● PROBLEM STATEMENT:
Of the lines listed below, return exactly those that run from the line containing "Given: Click the Heybox logo in score badge" through the line containing "The image size is (1263, 799).", both included.

● RECORDS TO USE:
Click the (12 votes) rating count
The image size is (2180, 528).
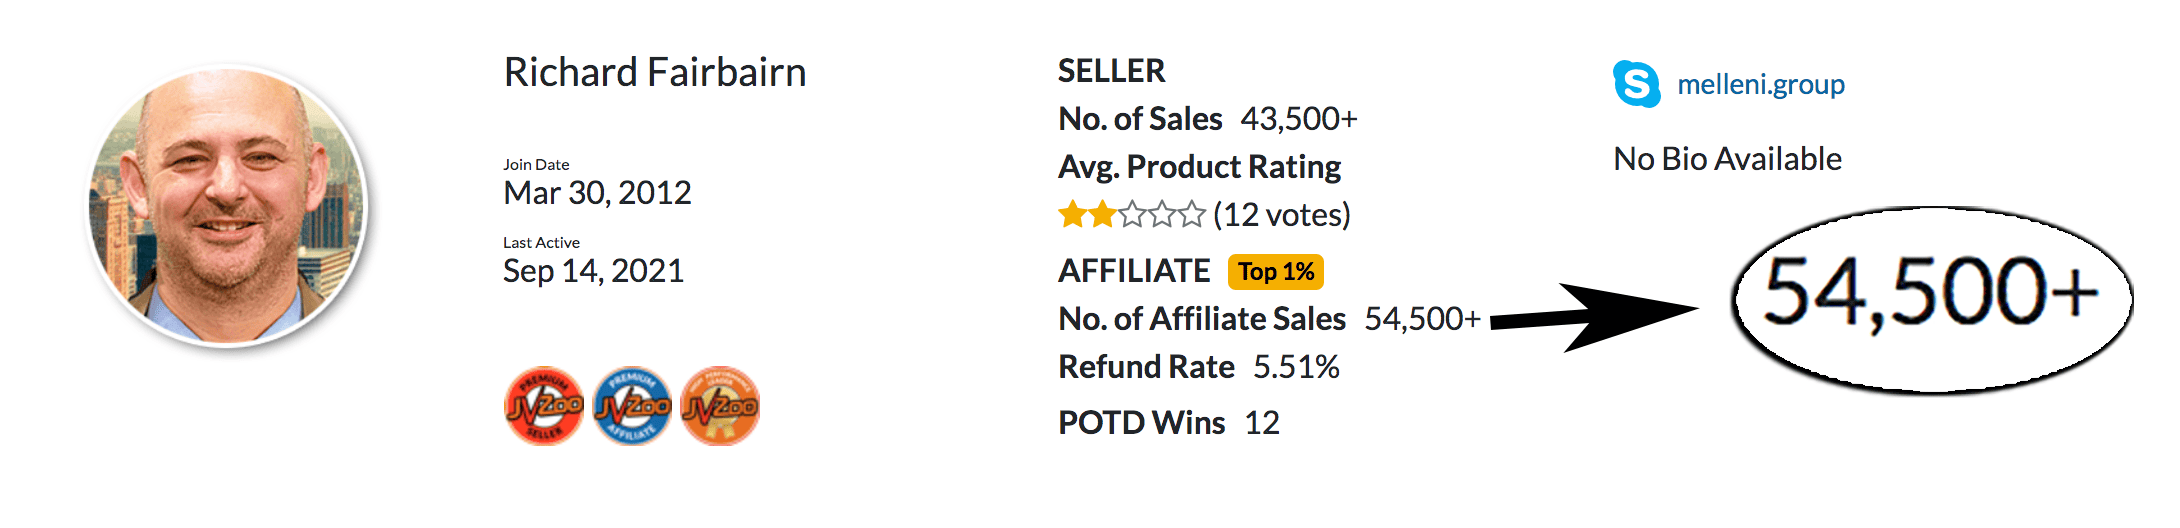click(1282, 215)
* * *
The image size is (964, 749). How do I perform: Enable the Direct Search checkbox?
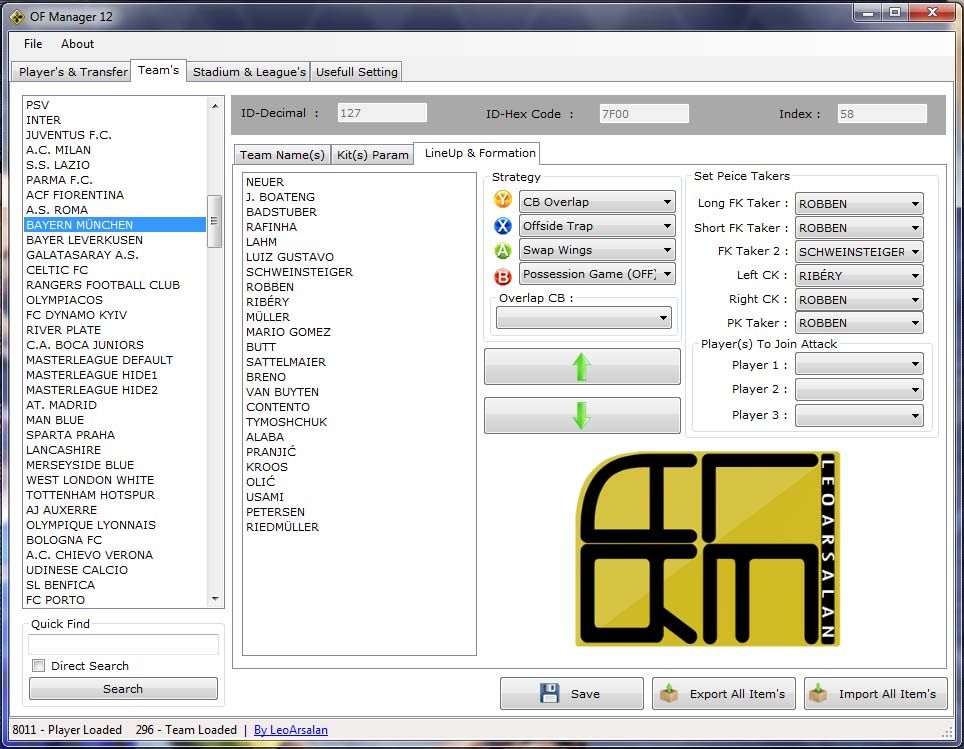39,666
...
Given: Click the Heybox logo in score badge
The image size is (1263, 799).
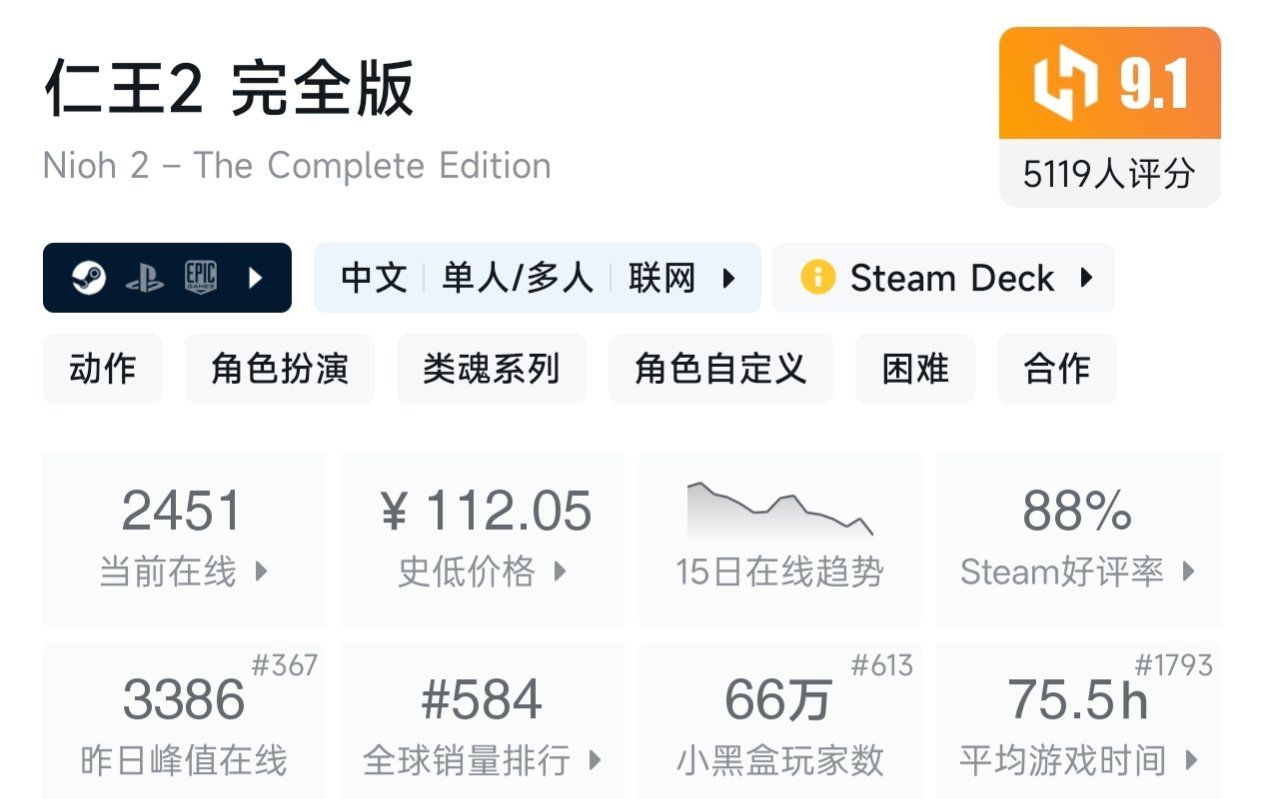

● REPLY TO THE EXERCISE:
Given: Click the Heybox logo in score badge
The image size is (1263, 799).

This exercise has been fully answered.